South Korea is a US ally but in 2017 agreed with China to a set of constraints known as the "three noes", under which Seoul said it would not join a military alliance with the US and Japan, among other curbs. Seoul agreed to the constraints in return for Beijing lifting economic sanctions that were imposed following a deployment of the US-made Terminal High Altitude Area Defence (THAAD) anti-missile system.

Radakin became Britain's chief of defence staff in November last year, amid the country's much-vaunted "Indo-Pacific Tilt" - a strategy to increase its presence in the region, partly as a counter to China's increasing assertiveness.

In an interview with The Guardian newspaper last March, Radakin described the Indo-Pacific as "this incredible hub ... [that] the UK is looking to have a larger say in". "Where navies go, trade goes, and where trade goes, navies go," he was quoted as saying.

Last week, British Prime Minister Boris Johnson reassured his Indian counterpart Prime Minister Narendra Modi of his country's "decades-long commitment" to the region, on a visit to New Delhi where the two sides agreed on a "new and expanded" defence and security partnership.

A Downing Street press release issued afterwards said Britain would "work with India to boost security in the Indo-Pacific, including new fighter jet technology, helicopters and collaboration in the undersea battle space".

Britain's Defence Secretary Ben Wallace warned China in October last year that it was "in danger of destabilising the region" and "provoking further conflict in other disputed areas" after Beijing sent a record 52 fighter jets into Taiwan's air defence identification zone in a show of force.

On Monday, European Commission President Ursula von der Leyen told an audience at the Raisina Dialogue that the Ukraine conflict would have wide-ranging implications.

"The outcome of the war will not only determine the future of Europe but also deeply affect the Indo-Pacific region and the rest of the world," she said - citing the "seemingly unrestrained pact" that Russia and China appeared to have forged.

"They have declared that the friendship between them has 'no limits'," she said. "What can we expect from the 'new international relations' that both have called for?"

Speaking in Tuesday's panel discussion on China at the conference, Andrew Shearer, head of Australia's Office of National Intelligence, said Beijing "needs to establish dominance" in the Indo-Pacific on its quest to become the world's leading power.
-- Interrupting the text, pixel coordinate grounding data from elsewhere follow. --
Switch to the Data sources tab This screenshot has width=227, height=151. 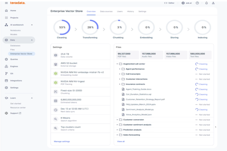(x=106, y=12)
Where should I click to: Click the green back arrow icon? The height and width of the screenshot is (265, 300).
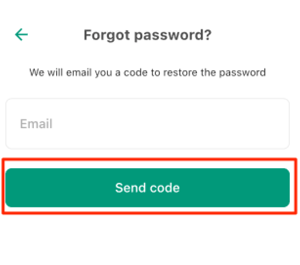coord(21,35)
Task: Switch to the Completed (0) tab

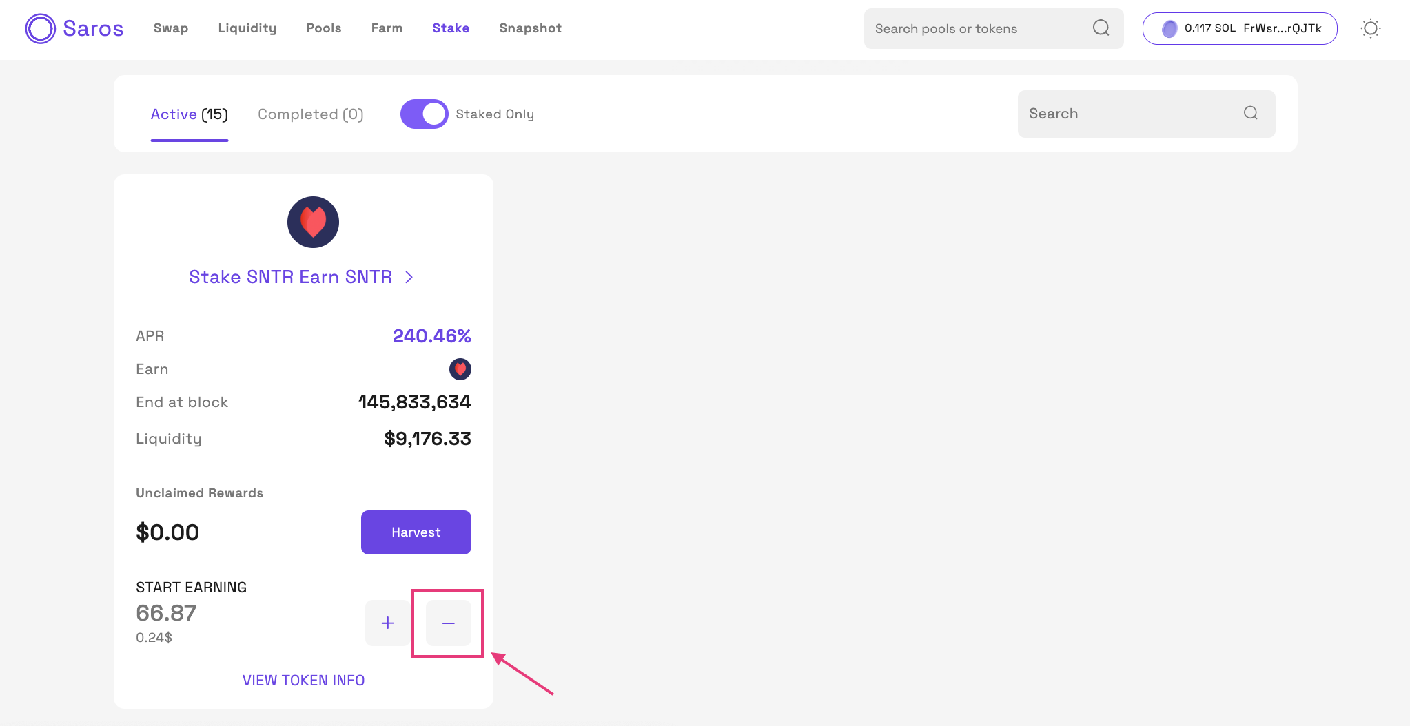Action: click(x=311, y=114)
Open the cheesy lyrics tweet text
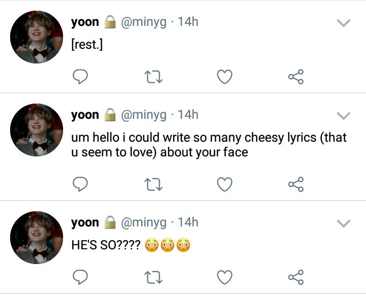 pos(209,145)
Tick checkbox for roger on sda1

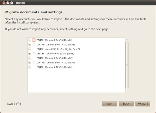pos(34,40)
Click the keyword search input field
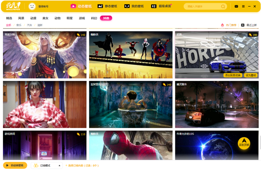The height and width of the screenshot is (170, 261). [203, 7]
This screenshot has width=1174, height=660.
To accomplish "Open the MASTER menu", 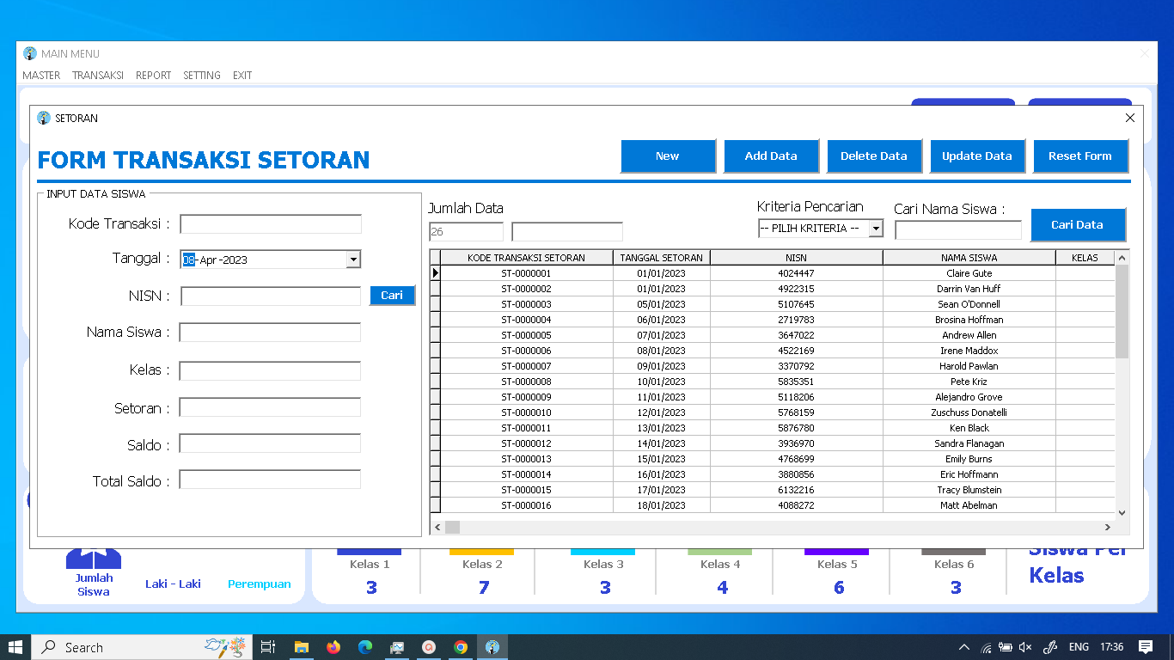I will point(41,76).
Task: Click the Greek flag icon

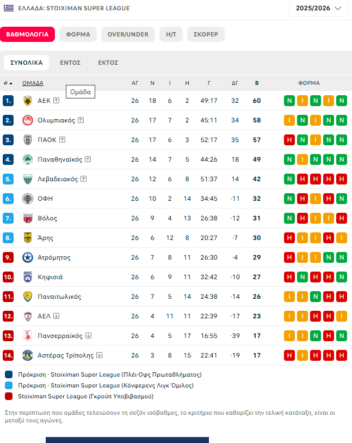Action: (x=8, y=8)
"That includes an ambition to establish a network of dual-use and military facilities right across the Indo-Pacific from the west coast of Africa to the Pacific," he said. "China wants a region where countries comply with its strategic preferences and choices and don't make their own choices."

Shearer said Australia and the US were concerned about China's "persistent military presence" in the region, which "can complicate" Western military operations "and make them more difficult in crises".

China confirmed last week that it had signed a security pact with the Solomon Islands, an archipelago in the South Pacific that switched diplomatic allegiance to Beijing from Taipei in 2019.

Shearer said Canberra "cannot accept" what he called "an outsider power" influencing the choices of countries in the region.